# What you are asked to do
A faithful copy of each record is required, minus the images.
━━━ Excerpted data
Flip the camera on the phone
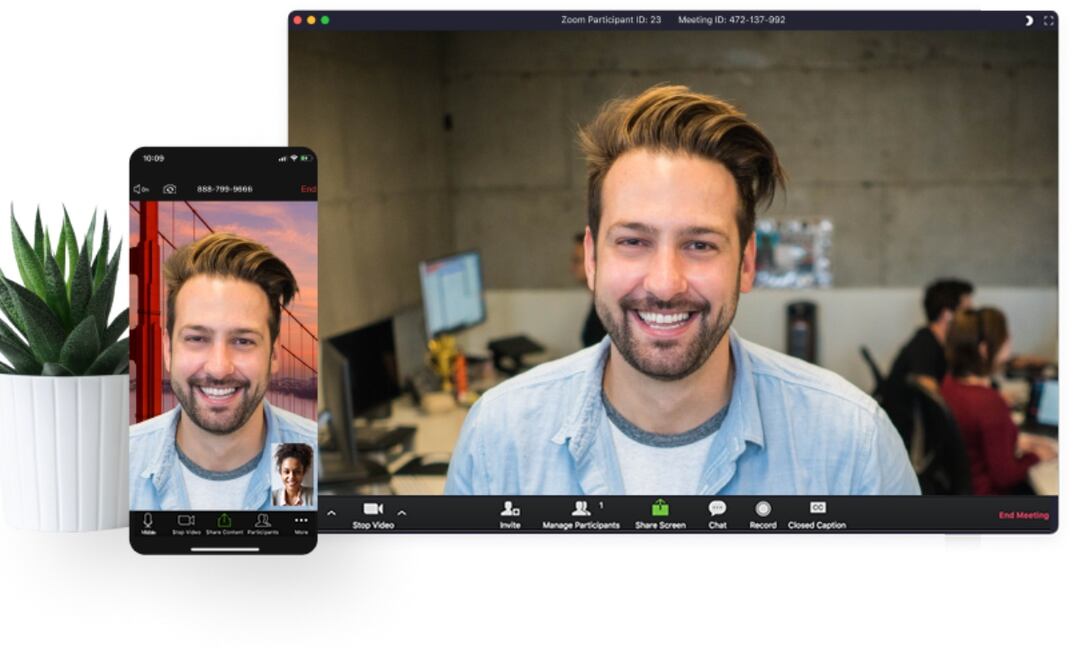Screen dimensions: 1081x666 169,188
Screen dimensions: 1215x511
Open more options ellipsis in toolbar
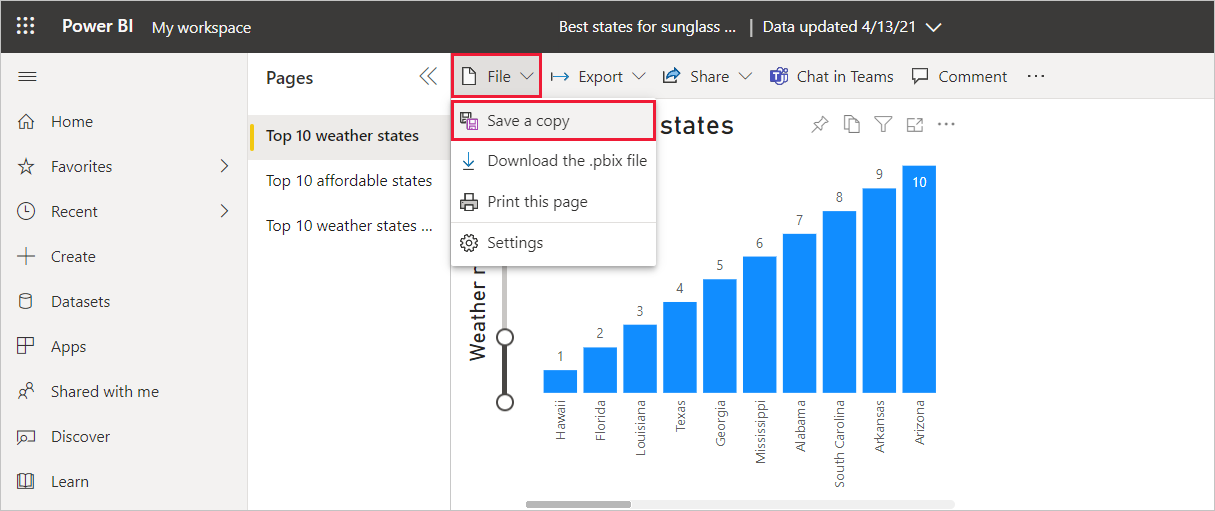(x=1036, y=77)
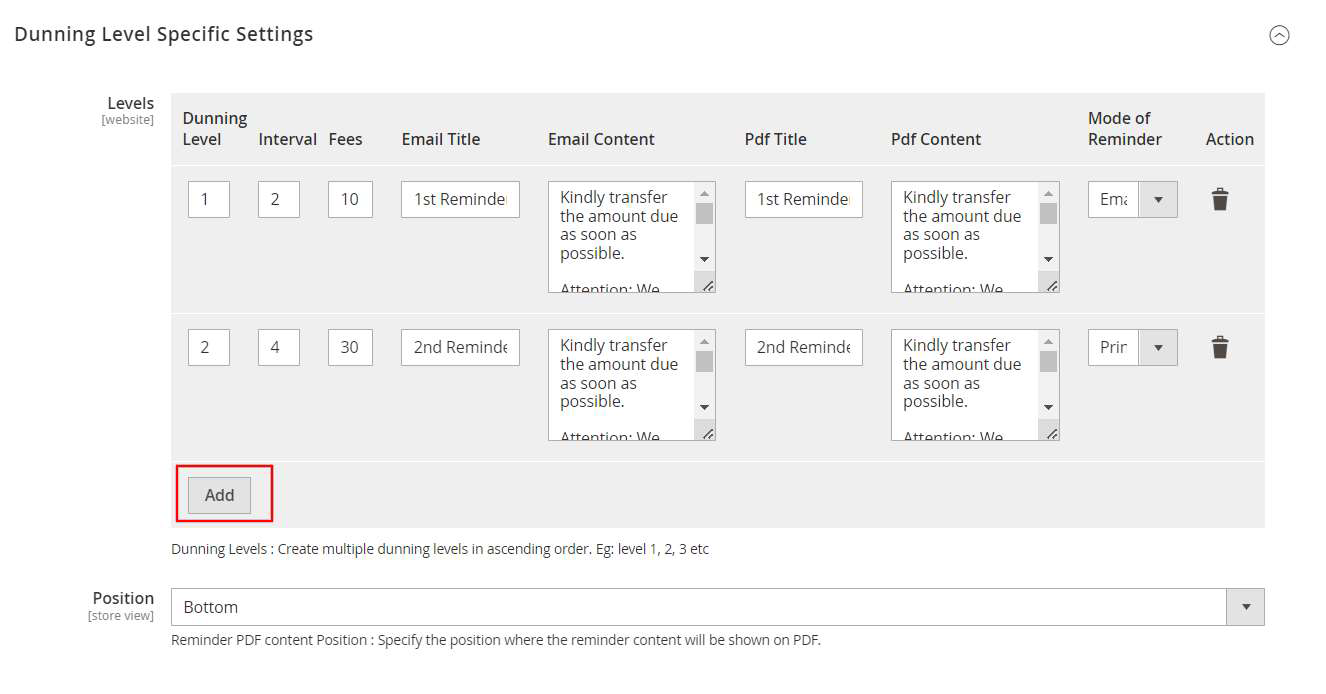The height and width of the screenshot is (694, 1326).
Task: Click the Interval field with value 4
Action: [x=278, y=347]
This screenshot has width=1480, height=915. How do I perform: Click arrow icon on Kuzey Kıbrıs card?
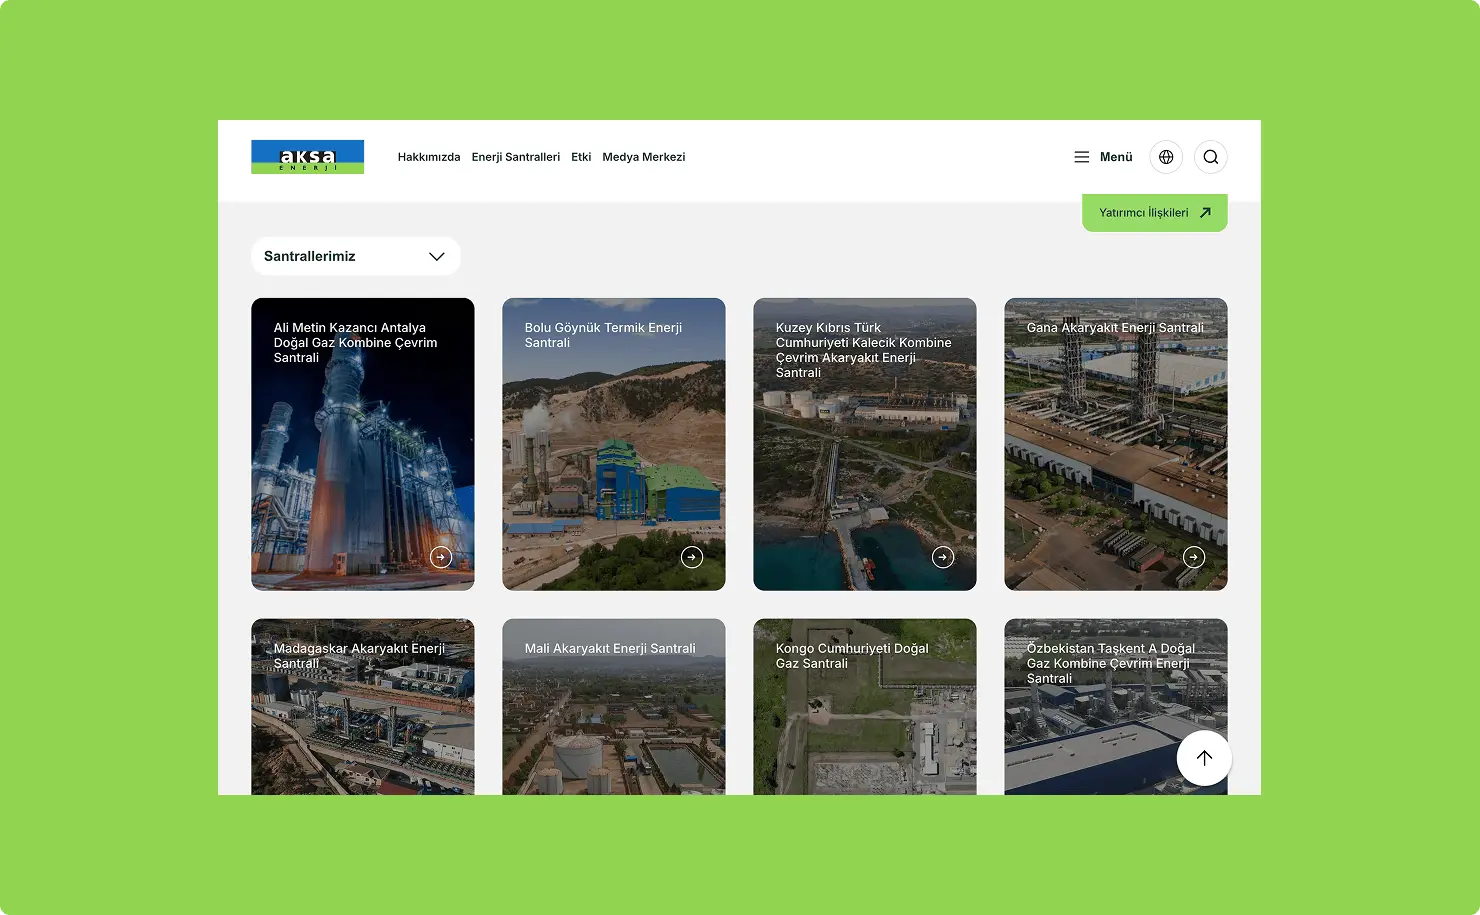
━━━━━━
# Solution to this exercise
Flip the camera on the phone
Screen dimensions: 1081x666 169,188
Screen dimensions: 1215x511
Open more options ellipsis in toolbar
(x=1036, y=77)
The height and width of the screenshot is (694, 1326).
Task: Click the Interval field with value 4
Action: [x=278, y=347]
This screenshot has width=1480, height=915. How do I perform: Click arrow icon on Kuzey Kıbrıs card?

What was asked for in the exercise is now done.